* **PROBLEM TO SOLVE**
In the records below, one line contains "Instruction: Open the Period dropdown". Print that line and every line after it exactly, down to the final one.

"""

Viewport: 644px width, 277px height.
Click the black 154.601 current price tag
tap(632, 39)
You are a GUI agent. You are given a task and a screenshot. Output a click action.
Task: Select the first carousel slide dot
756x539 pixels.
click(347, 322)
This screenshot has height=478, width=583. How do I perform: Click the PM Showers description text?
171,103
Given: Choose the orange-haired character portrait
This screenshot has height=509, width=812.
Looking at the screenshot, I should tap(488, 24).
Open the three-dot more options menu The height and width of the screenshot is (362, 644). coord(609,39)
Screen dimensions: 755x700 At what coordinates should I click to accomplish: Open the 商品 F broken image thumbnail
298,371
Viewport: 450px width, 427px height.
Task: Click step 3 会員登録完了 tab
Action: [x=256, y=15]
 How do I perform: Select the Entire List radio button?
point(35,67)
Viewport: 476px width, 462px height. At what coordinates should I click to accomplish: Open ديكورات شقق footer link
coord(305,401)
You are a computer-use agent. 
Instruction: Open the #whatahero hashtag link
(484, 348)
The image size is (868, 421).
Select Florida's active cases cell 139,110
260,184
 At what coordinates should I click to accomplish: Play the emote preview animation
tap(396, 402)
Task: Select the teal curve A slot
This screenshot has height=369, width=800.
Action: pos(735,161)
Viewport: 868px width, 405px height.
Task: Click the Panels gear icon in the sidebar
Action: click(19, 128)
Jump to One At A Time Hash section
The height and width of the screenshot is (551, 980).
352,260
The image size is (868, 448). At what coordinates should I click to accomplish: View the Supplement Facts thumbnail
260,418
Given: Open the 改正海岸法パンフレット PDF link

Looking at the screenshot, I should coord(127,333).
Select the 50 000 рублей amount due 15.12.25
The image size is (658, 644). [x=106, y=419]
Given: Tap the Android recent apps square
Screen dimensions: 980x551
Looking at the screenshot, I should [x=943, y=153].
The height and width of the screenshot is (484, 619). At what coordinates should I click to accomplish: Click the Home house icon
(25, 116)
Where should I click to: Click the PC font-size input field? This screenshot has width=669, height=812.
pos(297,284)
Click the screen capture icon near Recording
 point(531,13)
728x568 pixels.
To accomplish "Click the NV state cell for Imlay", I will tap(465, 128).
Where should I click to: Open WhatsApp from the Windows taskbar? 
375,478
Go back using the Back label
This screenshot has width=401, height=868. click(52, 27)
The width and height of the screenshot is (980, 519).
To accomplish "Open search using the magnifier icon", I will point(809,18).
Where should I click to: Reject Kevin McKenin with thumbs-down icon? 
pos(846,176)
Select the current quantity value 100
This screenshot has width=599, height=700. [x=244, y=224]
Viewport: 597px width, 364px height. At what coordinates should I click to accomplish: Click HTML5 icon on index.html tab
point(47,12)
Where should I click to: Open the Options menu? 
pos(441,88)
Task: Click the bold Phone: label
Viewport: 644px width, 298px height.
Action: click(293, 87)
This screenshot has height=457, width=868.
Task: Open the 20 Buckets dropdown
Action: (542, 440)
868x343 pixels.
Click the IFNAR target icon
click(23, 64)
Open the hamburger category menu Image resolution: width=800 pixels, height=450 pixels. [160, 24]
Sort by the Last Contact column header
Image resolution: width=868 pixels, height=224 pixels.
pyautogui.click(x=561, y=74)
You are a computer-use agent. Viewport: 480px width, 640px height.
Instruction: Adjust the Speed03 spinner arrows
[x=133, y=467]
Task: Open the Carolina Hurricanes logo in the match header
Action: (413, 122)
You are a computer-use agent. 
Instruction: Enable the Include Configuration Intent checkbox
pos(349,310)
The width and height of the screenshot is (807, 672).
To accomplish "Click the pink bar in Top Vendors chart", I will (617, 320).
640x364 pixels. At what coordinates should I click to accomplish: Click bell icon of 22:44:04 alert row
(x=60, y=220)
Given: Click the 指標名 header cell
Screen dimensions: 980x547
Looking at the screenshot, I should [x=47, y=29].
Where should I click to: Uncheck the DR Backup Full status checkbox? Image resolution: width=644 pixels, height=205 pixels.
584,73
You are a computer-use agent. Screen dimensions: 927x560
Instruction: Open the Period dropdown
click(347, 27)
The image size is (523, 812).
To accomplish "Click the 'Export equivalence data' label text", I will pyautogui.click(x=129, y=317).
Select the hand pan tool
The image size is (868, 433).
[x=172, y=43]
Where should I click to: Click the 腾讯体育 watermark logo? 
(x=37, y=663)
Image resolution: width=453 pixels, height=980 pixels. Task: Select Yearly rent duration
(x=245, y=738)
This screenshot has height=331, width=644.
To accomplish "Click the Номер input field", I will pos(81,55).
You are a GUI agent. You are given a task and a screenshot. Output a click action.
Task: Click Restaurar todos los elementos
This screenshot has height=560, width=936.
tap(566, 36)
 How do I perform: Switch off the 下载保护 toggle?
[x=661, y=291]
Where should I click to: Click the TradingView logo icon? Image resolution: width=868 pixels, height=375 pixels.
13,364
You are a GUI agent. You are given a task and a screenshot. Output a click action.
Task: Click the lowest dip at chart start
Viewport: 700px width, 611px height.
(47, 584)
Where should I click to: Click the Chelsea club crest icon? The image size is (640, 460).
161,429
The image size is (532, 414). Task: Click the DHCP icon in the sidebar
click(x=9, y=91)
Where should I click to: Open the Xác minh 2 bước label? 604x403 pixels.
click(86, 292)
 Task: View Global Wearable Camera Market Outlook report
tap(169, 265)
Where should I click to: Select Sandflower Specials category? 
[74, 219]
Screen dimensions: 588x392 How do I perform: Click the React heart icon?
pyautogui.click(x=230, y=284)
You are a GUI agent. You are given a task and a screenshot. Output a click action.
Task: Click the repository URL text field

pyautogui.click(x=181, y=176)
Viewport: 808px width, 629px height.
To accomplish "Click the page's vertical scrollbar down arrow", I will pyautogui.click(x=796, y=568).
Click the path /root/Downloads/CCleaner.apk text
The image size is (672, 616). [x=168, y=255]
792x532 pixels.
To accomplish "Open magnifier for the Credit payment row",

"""

* **ANSWER AREA**
Instruction: Open the Period dropdown
click(347, 27)
The image size is (523, 812).
To accomplish "Click the 'Export equivalence data' label text", I will pyautogui.click(x=129, y=317).
Select the hand pan tool
The image size is (868, 433).
[x=172, y=43]
Where should I click to: Click the 腾讯体育 watermark logo? 
(x=37, y=663)
Image resolution: width=453 pixels, height=980 pixels. Task: Select Yearly rent duration
(x=245, y=738)
This screenshot has height=331, width=644.
To accomplish "Click the Номер input field", I will pos(81,55).
You are a GUI agent. You are given a task and a screenshot. Output a click action.
Task: Click Restaurar todos los elementos
This screenshot has height=560, width=936.
tap(566, 36)
 How do I perform: Switch off the 下载保护 toggle?
[x=661, y=291]
Where should I click to: Click the TradingView logo icon? Image resolution: width=868 pixels, height=375 pixels.
13,364
You are a GUI agent. You are given a task and a screenshot. Output a click action.
Task: Click the lowest dip at chart start
Viewport: 700px width, 611px height.
(47, 584)
Where should I click to: Click the Chelsea club crest icon? The image size is (640, 460).
161,429
The image size is (532, 414). Task: Click the DHCP icon in the sidebar
click(x=9, y=91)
Where should I click to: Open the Xác minh 2 bước label? 604x403 pixels.
click(86, 292)
 Task: View Global Wearable Camera Market Outlook report
tap(169, 265)
Where should I click to: Select Sandflower Specials category? 
[74, 219]
Screen dimensions: 588x392 How do I perform: Click the React heart icon?
pyautogui.click(x=230, y=284)
You are a GUI agent. You are given a task and a screenshot. Output a click action.
Task: Click the repository URL text field

pyautogui.click(x=181, y=176)
Viewport: 808px width, 629px height.
To accomplish "Click the page's vertical scrollbar down arrow", I will pyautogui.click(x=796, y=568).
Click the path /root/Downloads/CCleaner.apk text
The image size is (672, 616). [x=168, y=255]
792x532 pixels.
To accomplish "Open magnifier for the Credit payment row",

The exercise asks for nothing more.